Album Review: Millencolin – “The Melancholy Connection”

For 20 years, Sweden’s favorite pop punkers Millencolin have been churning out their eclectic mix of sometimes serious, sometimes tongue in cheek, punk rock. On their newest album, The Melancholy Connection (not to be confused with the band’s last release the Melancholy Collection, confusing I know), the band delivers a 14 song medley comprised of 2 brand new tracks, and 12 B sides that date back as far as their 4th album Pennybridge Pioneers.

The album starts in typical Millencolin fashion with the 2 new tracks “Carry You” and “Out from Nowhere.” The band’s playing sounds polished, and so does the production, as both tracks feature an atypical gloss that most previous releases from the band greatly lack. Everything from the palm muting to the snarly, distinct vocals of Nikola Sarcevic sound strategically perfect, a welcome, but again atypical difference from past albums like Like on a Plate, and Same Old Tunes.

After the new tracks, we get a 12 song barrage of the best songs left on the cutting room floor over the years, starting with Absolute Zero, a mid tempo rocker with with edge that sounds like it might be from Kingwood or Home from Home. By the time you get to track 6 “E20-Nurr”, you may be saying to yourself “this is not a B side, I’ve heard this before”, that is, until the vocals kick in. The track is actually the song “Battery Check” from 2002’s Home from Home, this time sung in Swedish. Attempting to sing the English version over the Swedish makes for a fun challenge though. Okay, maybe not, but still.

The next track “Bull by the Horns” departs from the Millencolin sound a bit, featuring a distorted baseline, over a noticeable flange laden guitar track that, for better or worse, slightly resembles Smashing Pumpkins “Everlasting Gaze”, minus the slightly pretentious bald guy, but I digress. The remainder of the album continues in typical Millencolin fashion with the uptempo “Ratboys Masterplan” that calls back to very early albums, and Bowmore, perhaps the most prototypical song on the album, and almost certainly from the Pennybridge sessions.

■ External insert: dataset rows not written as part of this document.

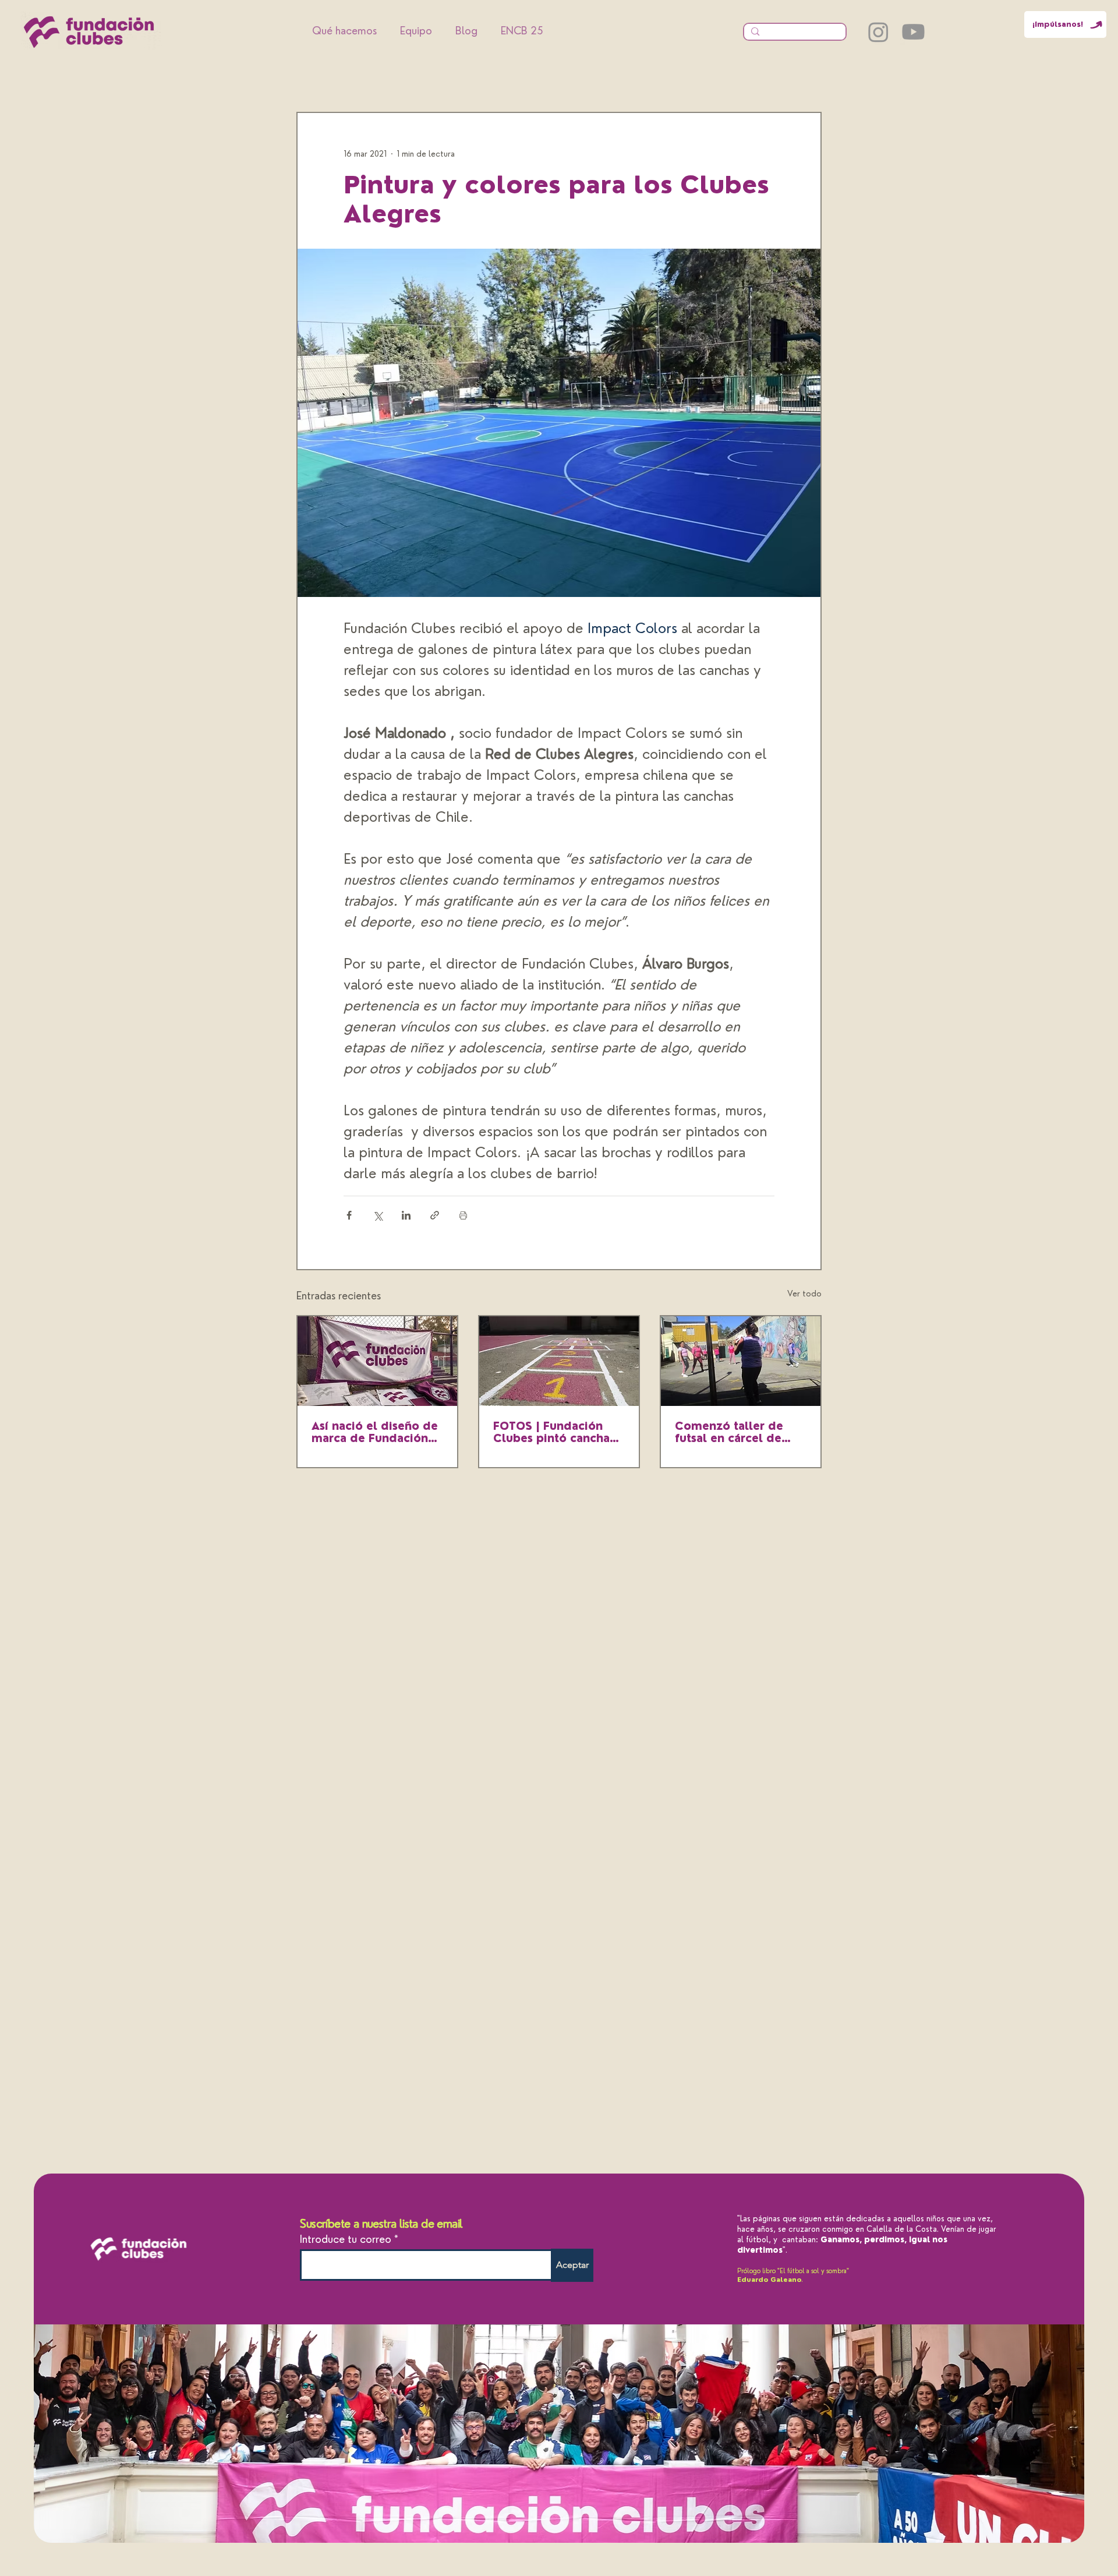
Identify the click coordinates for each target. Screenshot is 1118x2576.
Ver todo (804, 1293)
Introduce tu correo (345, 2239)
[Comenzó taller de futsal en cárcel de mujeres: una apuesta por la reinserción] (740, 1361)
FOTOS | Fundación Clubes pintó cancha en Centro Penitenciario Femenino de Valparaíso (551, 1432)
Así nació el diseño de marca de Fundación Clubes (375, 1432)
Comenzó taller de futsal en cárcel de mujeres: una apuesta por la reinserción (735, 1432)
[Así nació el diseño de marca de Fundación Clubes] (377, 1361)
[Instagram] (878, 32)
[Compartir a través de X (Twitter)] (377, 1215)
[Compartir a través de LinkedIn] (406, 1215)
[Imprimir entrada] (463, 1215)
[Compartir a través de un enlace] (434, 1215)
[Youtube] (913, 32)
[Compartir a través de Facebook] (349, 1215)
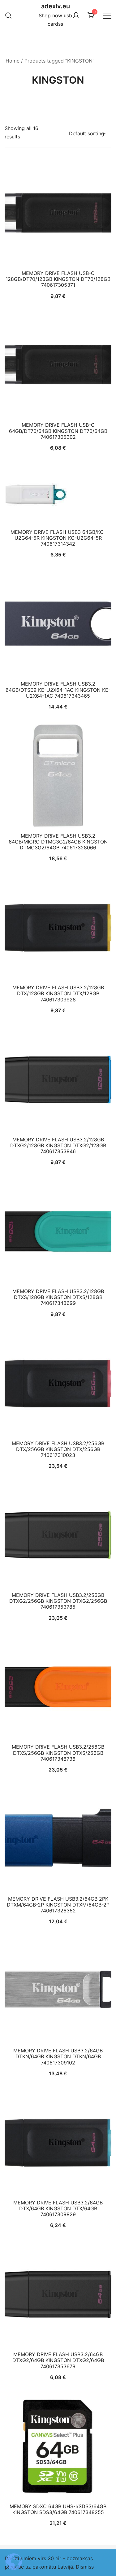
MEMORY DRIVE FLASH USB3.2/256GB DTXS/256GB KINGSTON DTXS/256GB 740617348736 (58, 1753)
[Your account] (76, 15)
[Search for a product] (8, 15)
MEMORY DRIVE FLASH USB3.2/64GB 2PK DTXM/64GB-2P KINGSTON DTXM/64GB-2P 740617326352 (58, 1905)
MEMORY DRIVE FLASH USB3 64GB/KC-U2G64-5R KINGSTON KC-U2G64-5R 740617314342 (58, 538)
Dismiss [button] (85, 2567)
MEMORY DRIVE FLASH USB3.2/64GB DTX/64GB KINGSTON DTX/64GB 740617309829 (58, 2208)
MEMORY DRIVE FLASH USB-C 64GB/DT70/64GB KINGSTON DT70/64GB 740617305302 (58, 431)
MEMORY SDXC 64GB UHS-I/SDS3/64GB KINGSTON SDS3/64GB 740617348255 (58, 2509)
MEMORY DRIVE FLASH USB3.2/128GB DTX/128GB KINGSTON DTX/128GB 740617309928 (58, 993)
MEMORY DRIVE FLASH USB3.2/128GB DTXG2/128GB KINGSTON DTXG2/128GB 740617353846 (58, 1145)
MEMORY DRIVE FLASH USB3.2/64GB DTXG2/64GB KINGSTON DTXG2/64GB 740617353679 (58, 2360)
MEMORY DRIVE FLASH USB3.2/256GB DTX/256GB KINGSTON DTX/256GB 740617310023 (58, 1449)
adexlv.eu (55, 6)
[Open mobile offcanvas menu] (107, 15)
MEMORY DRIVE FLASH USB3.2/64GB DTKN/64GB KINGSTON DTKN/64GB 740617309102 (58, 2056)
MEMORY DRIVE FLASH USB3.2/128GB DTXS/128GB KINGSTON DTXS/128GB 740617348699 (58, 1297)
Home (12, 61)
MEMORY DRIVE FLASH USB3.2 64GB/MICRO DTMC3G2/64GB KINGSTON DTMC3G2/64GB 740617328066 (58, 842)
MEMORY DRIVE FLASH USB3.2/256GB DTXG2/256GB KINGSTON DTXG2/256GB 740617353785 (58, 1601)
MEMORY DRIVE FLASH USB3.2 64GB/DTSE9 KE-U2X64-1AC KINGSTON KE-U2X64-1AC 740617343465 (58, 690)
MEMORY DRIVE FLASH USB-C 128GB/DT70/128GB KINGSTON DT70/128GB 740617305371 (58, 279)
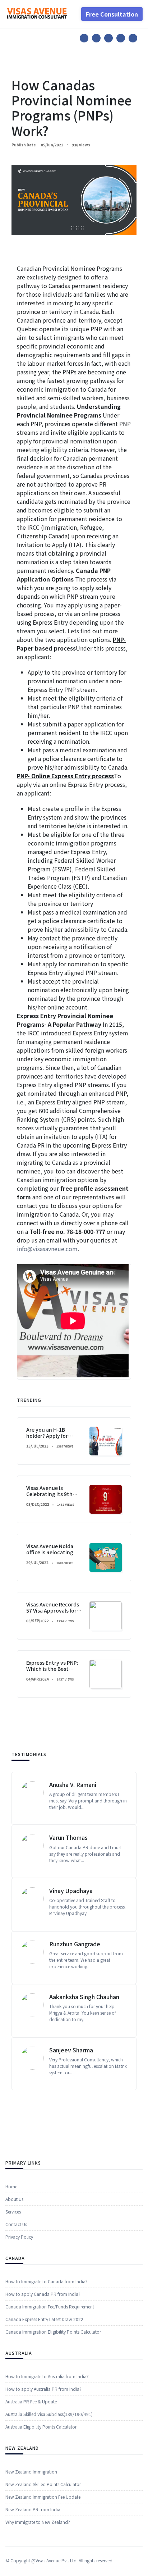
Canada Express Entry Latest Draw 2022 (44, 2319)
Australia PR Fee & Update (31, 2401)
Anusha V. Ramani (72, 1784)
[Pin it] (108, 38)
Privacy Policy (19, 2237)
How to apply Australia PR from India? (43, 2389)
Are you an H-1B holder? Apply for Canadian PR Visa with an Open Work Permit (53, 1438)
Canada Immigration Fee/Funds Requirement (49, 2306)
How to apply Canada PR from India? (42, 2294)
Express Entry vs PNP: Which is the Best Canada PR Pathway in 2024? (53, 1671)
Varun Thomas (68, 1837)
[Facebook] (84, 38)
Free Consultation (112, 14)
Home (11, 2186)
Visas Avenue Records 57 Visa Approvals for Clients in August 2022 (53, 1610)
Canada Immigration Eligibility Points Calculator (53, 2332)
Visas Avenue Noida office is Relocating (49, 1549)
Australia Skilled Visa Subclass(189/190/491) (49, 2414)
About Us (14, 2199)
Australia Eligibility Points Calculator (41, 2427)
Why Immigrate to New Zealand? (37, 2522)
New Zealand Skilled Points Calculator (43, 2484)
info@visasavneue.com (47, 1248)
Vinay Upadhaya (71, 1890)
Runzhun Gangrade (74, 1943)
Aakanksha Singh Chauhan (84, 1996)
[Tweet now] (96, 38)
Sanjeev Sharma (71, 2050)
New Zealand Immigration (31, 2471)
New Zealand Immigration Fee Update (42, 2497)
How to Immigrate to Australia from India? (47, 2376)
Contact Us (16, 2224)
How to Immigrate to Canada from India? (46, 2281)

So what is lacking from this album that caused the band to keep these songs from reaching our ears for all these years? Not a whole lot. In some ways, it could be argued that some of the songs are not as clever or catchy as other Millencolin tracks, yet in the same breath, they do make up for many of these discrepancies with innovation, trying different things, things they apparently didn’t feel like unleashing with a traditional LP release. For Millencolin fans, it’s a forgotten time capsule that is crucial to any collection.